The Consequences of Intellectual Recovery Instead of Real Recovery
From my own experience and others' experiences, intellectual recovery only leads staying the same in your pain and angry about not making progress and making your life even more unmanageable. Intellectual recovery makes our lives even more unmanageable by us using our knowledge to fix everyone but ourselves. We become bitter because others are not making process when we are the ones we should be worrying about making progress and controlling and rigid about the rules of the book. I have seen people in self-help meetings be so controlling and rigid about how to run the meeting because they have all the book knowledge from religiously attending for 20 or 30 years but not making any progressing in letting go of control in their families, work, or the meeting itself. The term "two-stepper" describes a person who jumps from Step 1/12 to 12/12. They jump from acknowledging they have a problem to wanting to carry the message by saving the world, even if it does not want to be saved lol (codependency).

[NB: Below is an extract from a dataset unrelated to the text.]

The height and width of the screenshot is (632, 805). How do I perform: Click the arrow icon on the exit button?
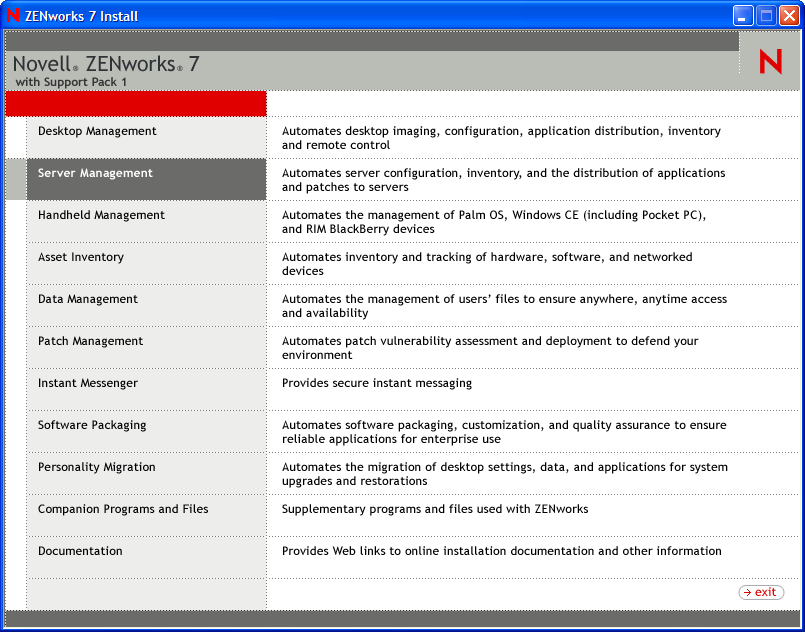pos(749,592)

How to Achieve Real Recovery
If you are a good codependent like I am, you want the cure and you want the cure now. The key is you have to be willing to pull the band-aids off your wounds and put iodine on them. It will hurt temporarily, but you will be genuinely healed and free forever. The subsequent stages, especially when you et to family of origin and inner child work, are all about that. There is no one-way to do recovery. You have to find the combination of paths to recovery that works for you such as rehabs, psychotherapy, 12-Step Programs, 12-Step-Alternative Programs, an established religion, a spiritual movement, a personal belief system, alternative therapies such as yoga, meditation, reiki, hypnosis, etc. Remember, the broken pieces in your heart let the light shine of self-awareness and healing shine through.
Bria Riley is a published author, recovering codependent and adult child of an alcoholic, who is active in several recovery programs. She knows the turmoil and heartbreak of growing up in an addiction-stricken family and wants to help others who have also been affected by addiction through her writing.